Objets inanimés, avez-vous donc une âme? La première édition de
la Rébellion de
Joseph Roth en possède une, comme tous les ouvrages. « Nous autres, -les livres, avons tendance à nous tenir à l'écart des situations vécues. Nous parlons entre nous la nuit dans les bibliothèques. On s'imagine souvent que les bibliothèques publiques sont des lieux calmes. Vous devriez entendre le brouhaha, les débats, le simple volume d'opinions échangées d'une étagère à l'autre jusqu'à l'aurore. Tout le monde parle en même temps. C'est comme un immense pugilat d'idées. »
Cet exemplaire écorné, rescapé par miracle des autodafés nous livre son histoire depuis le sac de sa propriétaire, Lena Knacht, une artiste américaine de père allemand. Hérité du grand-père, jadis élève de David Gluckstein, un professeur d'université juif qui voulut lui épargner les buchers de 1933 en le lui confiant, le livre raconte Roth, raconte l'Allemagne de la grande Guerre, de la République de Weimar, de la montée du nazisme, il dit le destin de ceux qui le lirent ou le possédèrent. Il contient sur l'une de ses pages un mystérieux croquis esquissé par Gluckstein qui doit livrer son secret. Et il est enfin de retour
à Berlin, sa ville natale, là où tout a commencé.

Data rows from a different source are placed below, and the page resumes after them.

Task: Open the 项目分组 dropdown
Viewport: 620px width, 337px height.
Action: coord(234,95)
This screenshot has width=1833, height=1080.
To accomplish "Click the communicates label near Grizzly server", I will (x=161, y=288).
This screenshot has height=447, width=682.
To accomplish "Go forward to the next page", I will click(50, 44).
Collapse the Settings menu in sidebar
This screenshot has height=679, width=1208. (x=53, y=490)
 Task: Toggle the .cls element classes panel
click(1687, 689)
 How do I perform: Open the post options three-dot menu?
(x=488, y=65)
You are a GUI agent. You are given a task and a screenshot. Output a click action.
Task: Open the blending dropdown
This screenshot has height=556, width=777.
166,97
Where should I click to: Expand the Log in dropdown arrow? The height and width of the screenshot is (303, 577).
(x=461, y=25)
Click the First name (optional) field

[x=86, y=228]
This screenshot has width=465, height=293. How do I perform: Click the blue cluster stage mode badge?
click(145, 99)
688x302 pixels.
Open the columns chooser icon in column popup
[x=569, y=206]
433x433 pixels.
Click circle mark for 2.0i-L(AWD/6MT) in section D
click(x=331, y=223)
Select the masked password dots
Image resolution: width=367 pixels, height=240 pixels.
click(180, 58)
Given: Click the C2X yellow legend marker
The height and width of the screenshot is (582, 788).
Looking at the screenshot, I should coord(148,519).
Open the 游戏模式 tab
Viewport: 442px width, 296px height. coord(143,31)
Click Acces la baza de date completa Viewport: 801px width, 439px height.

Personnifier un livre, exercice périlleux s'il en est, est parfaitement maîtrisé par
Hugo Hamilton, romancier germano-irlandais (les traductions de Roth dans la version anglaise sont les siennes), qui a déjà raconté son double héritage linguistique et culturel dans
Sang impur et
le Marin de Dublin.
Les Pages, c'est le pouvoir des mots, des idées, de l'écho qu'elle trouvent dans la population.
Les Pages, c'est le destin de Roth, et celui de son épouse, Frieda, qui fut l'une des victimes du programme d'euthanasie des Nazis en 1940.
Les Pages, c'est la montée des nationalismes, et des tragédies qui se répètent, avec les personnages de deux tchétchènes, Amin et sa soeur Madina. C'est un dénouement inattendu qui en fait une Fable ingénieuse et étrange sur le pouvoir de l'Art et le passé dont on ne parvient jamais à tirer des leçons de vie.
Je remercie Babelio et les
Editions Phébus pour l'envoi de ce roman reçu dans le cadre d'une Opération Masse Critique.